#### Task item:
Please find every line in the records below that contains the word "field", and copy it.

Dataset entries
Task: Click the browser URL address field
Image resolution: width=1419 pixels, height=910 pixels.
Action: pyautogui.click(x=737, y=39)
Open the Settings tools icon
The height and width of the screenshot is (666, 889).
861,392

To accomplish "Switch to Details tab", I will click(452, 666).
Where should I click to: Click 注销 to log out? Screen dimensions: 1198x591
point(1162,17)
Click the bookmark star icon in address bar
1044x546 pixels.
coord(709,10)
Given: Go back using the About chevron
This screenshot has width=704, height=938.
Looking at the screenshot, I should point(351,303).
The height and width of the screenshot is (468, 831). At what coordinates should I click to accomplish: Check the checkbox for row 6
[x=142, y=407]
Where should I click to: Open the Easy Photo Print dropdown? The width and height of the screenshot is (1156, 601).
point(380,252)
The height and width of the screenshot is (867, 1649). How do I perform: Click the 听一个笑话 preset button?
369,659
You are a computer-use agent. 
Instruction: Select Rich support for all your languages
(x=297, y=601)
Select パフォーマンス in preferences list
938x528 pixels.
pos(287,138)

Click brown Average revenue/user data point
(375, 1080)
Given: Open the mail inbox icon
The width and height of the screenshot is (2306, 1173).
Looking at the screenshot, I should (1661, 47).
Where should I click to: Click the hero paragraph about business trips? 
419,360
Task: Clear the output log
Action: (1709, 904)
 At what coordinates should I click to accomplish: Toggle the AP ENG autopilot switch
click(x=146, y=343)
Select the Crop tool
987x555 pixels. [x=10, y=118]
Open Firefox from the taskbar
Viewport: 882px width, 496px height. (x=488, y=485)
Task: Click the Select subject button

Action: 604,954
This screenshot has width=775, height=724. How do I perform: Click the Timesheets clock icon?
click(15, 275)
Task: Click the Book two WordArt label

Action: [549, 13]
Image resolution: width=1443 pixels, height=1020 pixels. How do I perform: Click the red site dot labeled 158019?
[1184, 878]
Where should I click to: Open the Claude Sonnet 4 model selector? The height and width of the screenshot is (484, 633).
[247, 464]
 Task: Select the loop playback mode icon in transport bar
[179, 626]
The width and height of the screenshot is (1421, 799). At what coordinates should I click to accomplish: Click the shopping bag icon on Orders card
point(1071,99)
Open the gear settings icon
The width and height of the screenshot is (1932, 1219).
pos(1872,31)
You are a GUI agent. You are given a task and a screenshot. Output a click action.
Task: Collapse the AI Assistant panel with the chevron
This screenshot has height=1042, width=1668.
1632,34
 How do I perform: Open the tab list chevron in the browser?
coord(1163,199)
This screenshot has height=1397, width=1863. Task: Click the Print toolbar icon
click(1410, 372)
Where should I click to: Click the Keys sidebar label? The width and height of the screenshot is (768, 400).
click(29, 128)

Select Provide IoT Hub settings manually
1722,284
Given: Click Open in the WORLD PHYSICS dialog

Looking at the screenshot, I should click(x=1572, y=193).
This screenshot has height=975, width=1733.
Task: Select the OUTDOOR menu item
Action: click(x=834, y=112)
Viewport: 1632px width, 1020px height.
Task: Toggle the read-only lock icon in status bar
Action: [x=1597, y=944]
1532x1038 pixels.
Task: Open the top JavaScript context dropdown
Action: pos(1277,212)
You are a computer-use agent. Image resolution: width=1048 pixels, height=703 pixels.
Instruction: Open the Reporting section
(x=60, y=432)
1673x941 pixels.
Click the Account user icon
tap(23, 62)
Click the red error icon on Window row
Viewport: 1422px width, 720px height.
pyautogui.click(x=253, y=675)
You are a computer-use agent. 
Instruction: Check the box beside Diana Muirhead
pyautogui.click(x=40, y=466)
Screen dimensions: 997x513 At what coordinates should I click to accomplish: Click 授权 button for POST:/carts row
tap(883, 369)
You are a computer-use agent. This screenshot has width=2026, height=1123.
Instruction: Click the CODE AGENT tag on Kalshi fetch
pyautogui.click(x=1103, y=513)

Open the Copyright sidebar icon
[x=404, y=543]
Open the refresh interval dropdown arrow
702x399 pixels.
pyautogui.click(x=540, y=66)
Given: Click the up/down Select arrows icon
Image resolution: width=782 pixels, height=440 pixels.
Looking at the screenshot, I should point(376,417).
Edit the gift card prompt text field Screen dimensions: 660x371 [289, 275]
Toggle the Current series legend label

#### Response to this exercise:
Task: Click the browser URL address field
Edit the gift card prompt text field Screen dimensions: 660x371 [289, 275]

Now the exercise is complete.